Overview
Most cache misses are predictable. If key A is always accessed before key B, and key B is not in the cache, you already know B will be needed next. Speculative Pre-Fetch exploits this predictability by maintaining a co-occurrence model of key access patterns and proactively loading predicted keys on cache misses.
The PrefetchEngine records access sequences in a ring buffer, builds a co-occurrence matrix (DashMap<String, HashMap<String, u32>>), and uses it to predict which keys will be accessed next. When a cache miss occurs, the engine calls predict_next to identify likely follow-up keys and loads them in the background via the configured source.

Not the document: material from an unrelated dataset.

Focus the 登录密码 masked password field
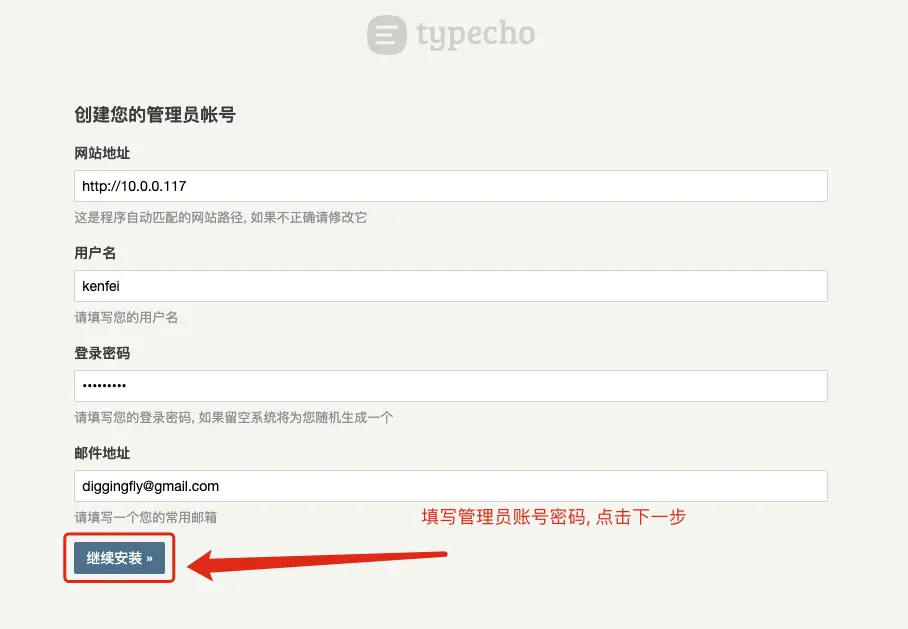Viewport: 908px width, 629px height. tap(451, 386)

Enable speculative pre-fetch when your workload has predictable access sequences: user → session → permissions, product-list → product-detail → reviews, or any pattern where keys are accessed in a consistent order. The model learns these patterns automatically from your traffic.
Co-Occurrence Model
Building the Model
On every GET (hit or miss), the engine appends the key to the ring buffer and updates co-occurrence counts. If key A was accessed within the last N accesses before key B, the model increments model[A][B]. The ring buffer window (default: 8 keys) controls how far back the model looks for co-occurrences.
predict_next
Given a key, return the top-N most likely next keys (by co-occurrence count).
On-Miss Pre-Fetch
When a cache miss occurs, the PrefetchEngine runs predict_next for the missed key and checks which predicted keys are also not in the cache. For each predicted-but-missing key, it initiates a background fetch from the configured source.

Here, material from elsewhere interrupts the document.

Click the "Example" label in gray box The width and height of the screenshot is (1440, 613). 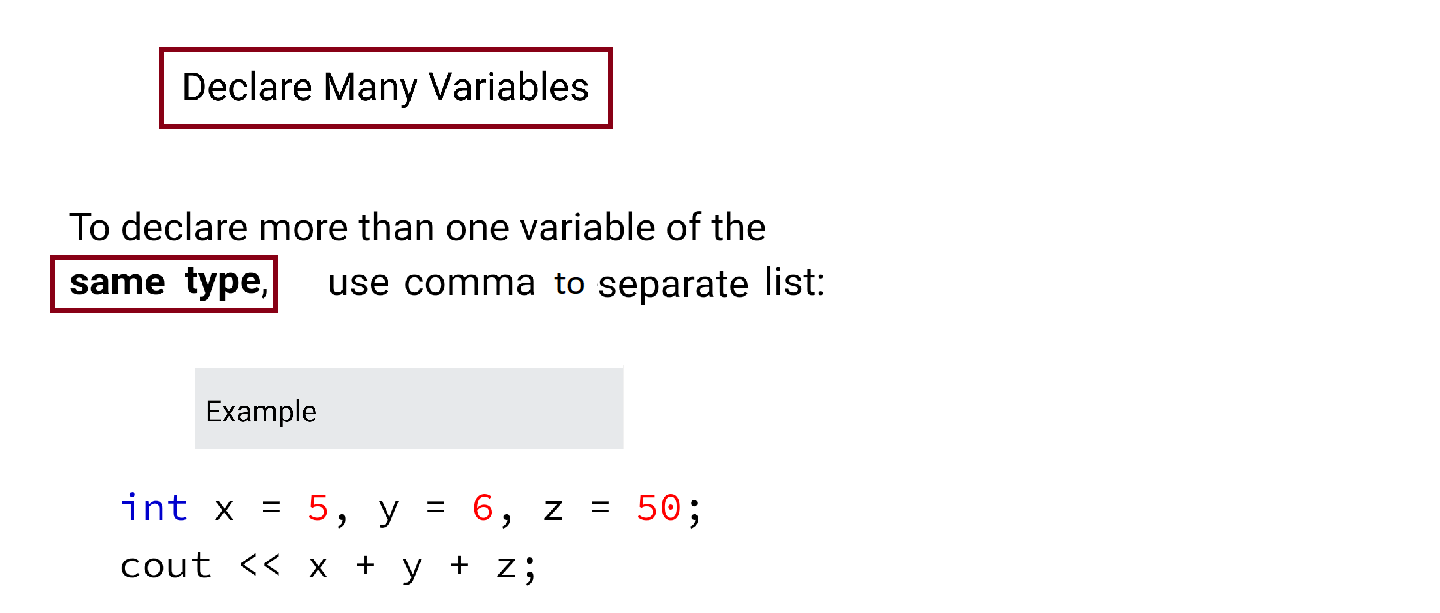point(261,412)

- Cache miss for key A: Normal miss processing (fetch from source, return to client).
- Predict: Call
predict_next(A, top_3)→ returns [B, C, D] with co-occurrence counts. - Filter: Check which of [B, C, D] are already in the cache. Suppose B is present; C and D are missing.
- Pre-fetch: Asynchronously load C and D from the source into the cache.
- Result: When the application requests C or D next, they are already in the cache — a hit instead of a miss.
Decay & Model Bounding
Without decay, the co-occurrence model would grow unbounded and reflect patterns from weeks or months ago. The engine uses two mechanisms to keep the model current and bounded.
Exponential Decay
Every 60 seconds (configurable), the engine halves all co-occurrence counts. This causes old patterns to fade and recent patterns to dominate. After 5 decay cycles (~5 minutes), an old pattern's count is reduced to 3% of its original value.
Bounded Model (100K Keys)
The model tracks at most prefetch.max_keys (default: 100,000) distinct keys. When the limit is reached, the engine evicts the key with the lowest total co-occurrence count before inserting a new one. This keeps memory bounded regardless of key cardinality.
If your workload has millions of unique keys (e.g., per-user keys), the 100K model limit means only the most active keys are tracked. Increase prefetch.max_keys if you need broader coverage, but be aware of memory overhead: each tracked key consumes approximately 200–400 bytes in the model (key string + HashMap of co-occurrences).
Configuration
| Parameter | Default | Description |
|---|---|---|
prefetch.enabled |
false | Enable the speculative pre-fetch engine |
prefetch.max_keys |
100000 | Maximum number of keys tracked in the co-occurrence model |
prefetch.window_size |
8 | Ring buffer look-back window for co-occurrence counting |
prefetch.top_n |
3 | Number of keys to predict and potentially pre-fetch per miss |
prefetch.decay_interval_s |
60 | How often to halve co-occurrence counts (seconds) |
prefetch.min_count |
3 | Minimum co-occurrence count to trigger a pre-fetch (noise filter) |
Accuracy Metrics
| Metric | Description | Target |
|---|---|---|
accuracy_pct |
Percentage of pre-fetched keys that were subsequently accessed | >70% = good |
prefetch_wasted |
Pre-fetched keys that expired or were evicted before being read | <30% = acceptable |
miss_rate_reduction |
Percentage reduction in cache misses due to pre-fetching | >15% = meaningful impact |
If accuracy is below 50%, your workload may not have predictable access patterns. Increase prefetch.min_count to only pre-fetch keys with strong co-occurrence signals, or reduce prefetch.top_n to be more selective. If accuracy is above 80%, consider increasing top_n to capture more predictable keys.